Summary of article:
The article titled ‘Finding Employees and Keeping Them: Predicting Loyalty in the Small Business’ accounts for various factors that determine employee loyalty in small businesses.
The authors assert that employees in small businesses are expected to be more versatile and dynamic. This makes hiring the right people a little challenging. In larger businesses, each employee is a specialist in a particular facet of business. To this extent, job descriptions can be sharply defined and employees hired in numbers. (Dyer and Reda 2010)
Indeed, as the study identifies, small businesses which adopt a formalized hiring process tend to perform better than their less structured counterparts. For example, parameters such as financial performance, revenue growth, as well as owners’ success perception, all point to this correlation. More importantly, selection of personnel inadequately skilled for the role has a detrimental effect on retention. Not only do such employees let the performance of the business slip, but they themselves feel dissatisfied at work and are likely to quit. Herein is a key insight – professionalism and mastery over skills is a win-win situation for the recruiter and the employee.
The findings of the research point out that employees’ perception of owner commitment is vital to their loyalty toward the business. Likewise, usage of formal recruitment processes increases credibility in the eyes of the employee. These factors have a bearing on how long and with how much involvement employees deliver their duties for the business. On account of limited need for personnel, small firm owners are also inexperienced in using robust selection processes. Even otherwise, conventional recruitment practices are not very effective for small firms. (Dyer and Reda 2010)

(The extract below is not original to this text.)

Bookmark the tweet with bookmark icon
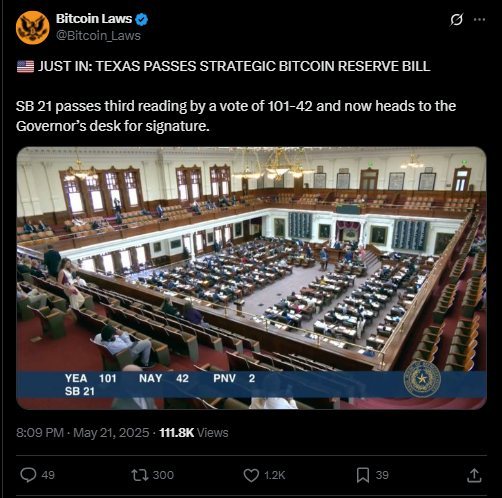Screen dimensions: 502x498 click(363, 475)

Often potential candidates fear the possibility of exploitation by proprietors. They believe, not without reason, that the limited finances of the company would necessitate maximal usage of hired personnel. Due to modest financial resources of the business, candidates are also doubtful of receiving employment benefits, including health insurance, incentives, paid leaves, etc. This has a detrimental effect on loyalty, especially when during the course of employment, some of these promises are not met.